New gene therapy could treat devastating heart failure
Researchers at Imperial College London have begun the first UK clinical trials of a gene therapy for heart failure.
Heart failure, when the heart is unable to pump blood adequately, affects more than 750,000 people in the UK, causing breathlessness and hindering day-to-day activities. The therapy is designed to increase the levels of SERCA2a protein in heart muscle cells by using a harmless virus to insert extra genes into the cells.
The two clinical trials announced mark the culmination of more than 20 years of research funded by the British Heart Foundation (BHF) at Imperial and the Royal Brompton Hospital, which have identified SERCA2a as an important factor affecting how well heart muscle cells can contract in people with heart failure.

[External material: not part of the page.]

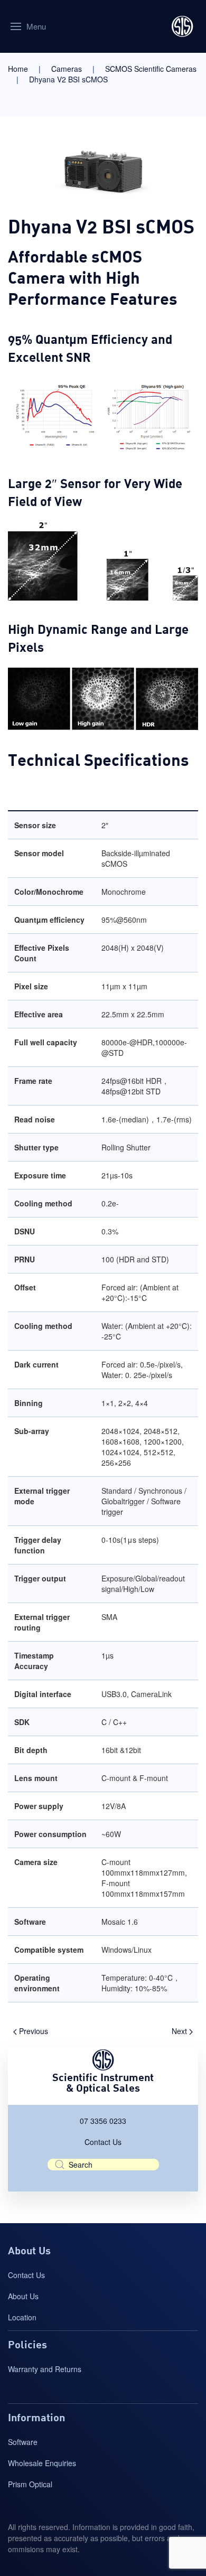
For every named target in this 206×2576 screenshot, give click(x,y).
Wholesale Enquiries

The trials will be led in the UK by cardiologists and scientists at Brompton and Imperial, in collaboration with doctors at several UK hospitals including Harefield in London, Papworth in Cambridge and the Golden Jubilee National Hospital in Scotland. The announcement coincides with Fight For Every Heartbeat, a new hard-hitting campaign from the BHF that hails research as the weapon needed to win the battle against heart disease.
Dr Alexander Lyon, BHF Senior Lecturer at Imperial College London and Consultant Cardiologist at the Royal Brompton Hospital, who is the UK lead investigator for both studies, said: ‘Heart failure affects more than three quarters of a million people across the UK. Once heart failure starts, it progresses into a vicious cycle where the pumping becomes weaker and weaker, as each heart cell simply cannot respond to the increased demand.
‘Our goal is to fight back against heart failure by targeting and reversing some of the critical molecular changes arising in the heart when it fails.’
The trials are the next step in the research after laboratory studies found that the gene therapy can be used to effectively restore function to the failing heart, in collaboration with colleagues from the United States.
Doctors plan to study the gene therapy in two separate clinical trials. The first, called CUPID2, will begin treating people with heart failure in the next few weeks in the Cardiovascular Biomedical Research Unit at the Royal Brompton Hospital.
CUPID2 will assess whether cardiac gene therapy to increase SERCA2a is safe and can improve both quality and length of life, and reduce emergency hospital admissions, for heart failure patients. The trial will involve 200 patients with heart failure from the Royal Brompton Hospital and other centres across the world, and is funded by US biotech company Celladon.
The second trial, called SERCA-LVAD, is due to start recruitment in the summer of 2013. Co-funded by the BHF, this trial will test the SERCA2a gene therapy in 24 UK heart failure patients already fitted with mechanical heart pumps, known as left ventricular assist devices (LVADs). It will give vital information about the effectiveness of the therapy by measuring the amount of the SERCA2a gene and protein that has been introduced into heart muscle.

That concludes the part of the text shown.